The next trade that was announced also involved Tampa Bay. The Lightning sent defenceman Radko Gudas, a first round pick, and a third round pick to the Philadelphia Flyers for veteran defenceman Braydon Coburn. The Philly side first.
The Flyers need to re-stock the cupboard. Outside of a couple of prospects like defenceman Shayne Gostisbehere and forward Scott Laughton, there’s not a lot on the system for Philadelphia. It doesn’t look like they’re making a push anytime soon, so they needed to get assets.
What is curious from a Flyers standpoint is that their defence corps isn’t very good moving forward.
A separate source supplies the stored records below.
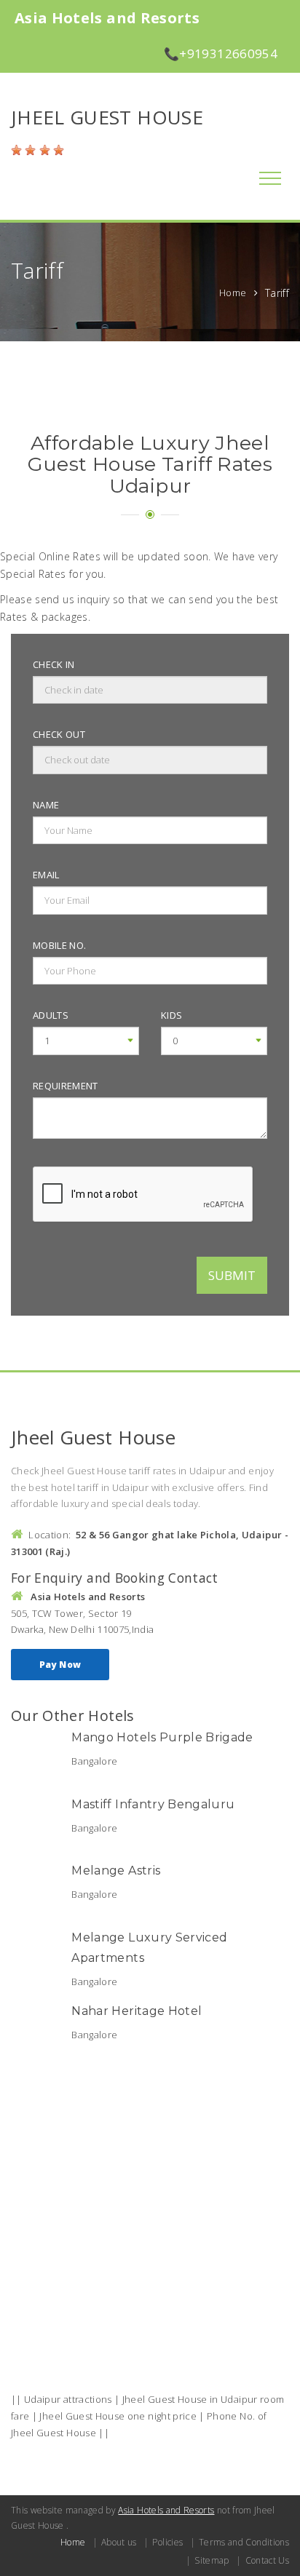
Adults (50, 1015)
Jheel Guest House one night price (118, 2415)
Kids (171, 1015)
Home (232, 292)
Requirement (65, 1085)
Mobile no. (60, 945)
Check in (54, 664)
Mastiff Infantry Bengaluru (152, 1804)
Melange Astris (115, 1870)
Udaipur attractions (68, 2399)
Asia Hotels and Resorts (166, 2510)
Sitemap (211, 2560)
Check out (59, 734)
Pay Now (60, 1664)
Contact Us (267, 2560)
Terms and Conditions (244, 2542)
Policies (167, 2542)
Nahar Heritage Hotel (136, 2011)
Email (46, 874)
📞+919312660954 (220, 53)
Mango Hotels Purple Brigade (162, 1737)
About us (119, 2542)
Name (46, 804)
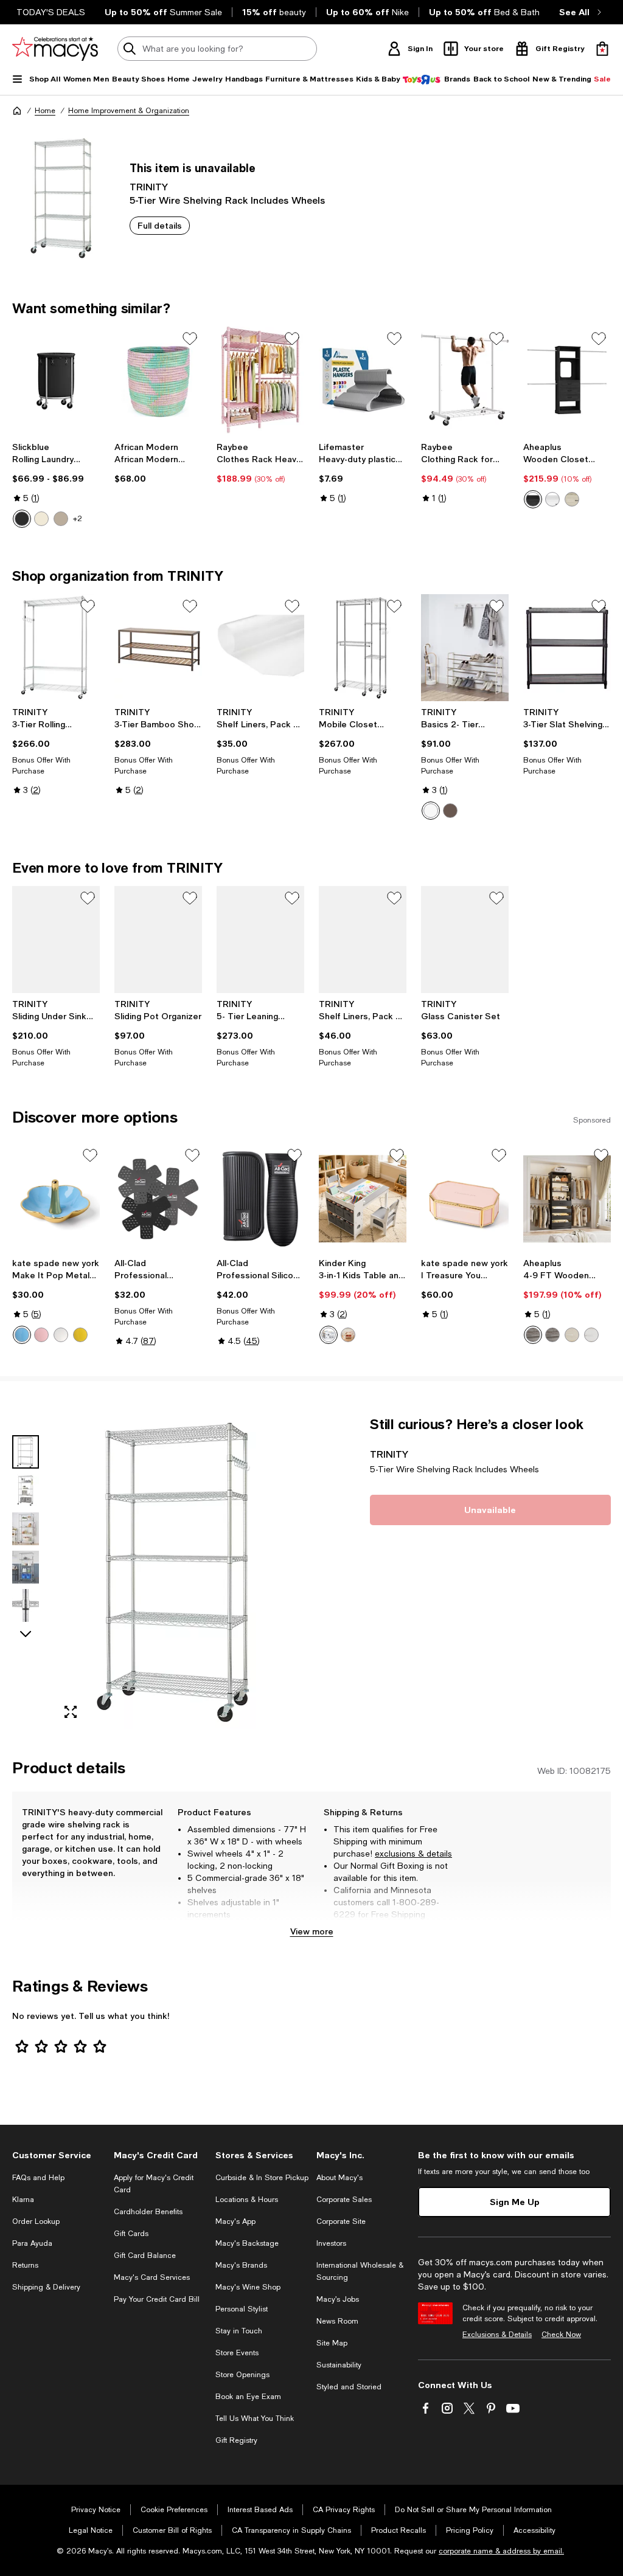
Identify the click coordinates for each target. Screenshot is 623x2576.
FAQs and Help (38, 2177)
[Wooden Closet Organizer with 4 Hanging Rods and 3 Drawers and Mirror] (567, 380)
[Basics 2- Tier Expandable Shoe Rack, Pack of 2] (465, 647)
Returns (25, 2265)
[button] (158, 1572)
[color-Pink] (41, 1335)
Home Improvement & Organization (128, 110)
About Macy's (339, 2177)
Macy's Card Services (152, 2277)
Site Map (331, 2343)
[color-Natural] (348, 1335)
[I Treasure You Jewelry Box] (465, 1199)
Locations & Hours (246, 2199)
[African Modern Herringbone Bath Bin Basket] (158, 380)
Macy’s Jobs (337, 2299)
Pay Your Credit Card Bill (157, 2299)
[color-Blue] (22, 1335)
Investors (331, 2243)
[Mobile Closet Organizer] (362, 647)
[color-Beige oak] (572, 499)
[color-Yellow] (80, 1335)
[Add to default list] (190, 338)
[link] (56, 484)
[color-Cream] (41, 518)
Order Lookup (36, 2221)
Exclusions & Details (497, 2334)
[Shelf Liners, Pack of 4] (260, 647)
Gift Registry (236, 2440)
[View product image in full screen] (70, 1712)
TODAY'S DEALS (50, 12)
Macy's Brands (241, 2265)
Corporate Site (341, 2221)
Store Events (237, 2353)
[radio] (22, 518)
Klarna (23, 2199)
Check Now (561, 2334)
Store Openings (242, 2374)
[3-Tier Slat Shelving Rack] (567, 647)
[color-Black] (22, 518)
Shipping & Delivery (46, 2287)
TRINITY (149, 186)
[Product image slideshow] (179, 1572)
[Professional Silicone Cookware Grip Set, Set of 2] (260, 1199)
Sure, they need to re-stock, but now they have Nick Schultz, Luke Schenn, Andrew MacDonald, and Mark Streit under contract next year for a combined cap hit over $15.5-million. The only real top-4 defenceman there is Streit, and he’ll turn 38-years-old next season.
Radko Gudas is just a body, or he should be anyway. He’s not very offensively gifted, is a poor possession player in relatively easy minutes, but plays a hard, physical game. The picks are the real win in this trade for the Flyers, because they do need to prop up their prospect pool.
Coburn is one of those players that fliers under the radar because he doesn’t really rack up the points (he hasn’t cracked 30 points since 2007-2008). There are other ways he contributes, though.
Over the last two seasons for the Flyers, Coburn has been a top-pairing guy. Not necessarily in production, but in terms of competition faced. He’s done fairly well in those minutes, pretty much breaking even in possession relative to his team overall. In fact, the Flyers allow 54.96 shot attempts per 60 minutes with Coburn on the ice without Kimmo Timonen. For reference, the St. Louis Blues allow 54.63 shot attempts per 60 minutes with Alex Pietrangelo on the ice without Jay Bouwmeester. It’s obvious Coburn is a real defensive defenceman, not like when Douglas Murray was traded for second round picks a couple of years ago.
Overall, the Lightning essentially traded Brett Connolly, Radko Gudas, a first round pick, and a third round pick for Braydon Coburn and two second round picks. Both Connolly and Gudas had been healthy scratches at time this year for the Lightning, and they added a defenceman who can slot immediately into their top-four mix.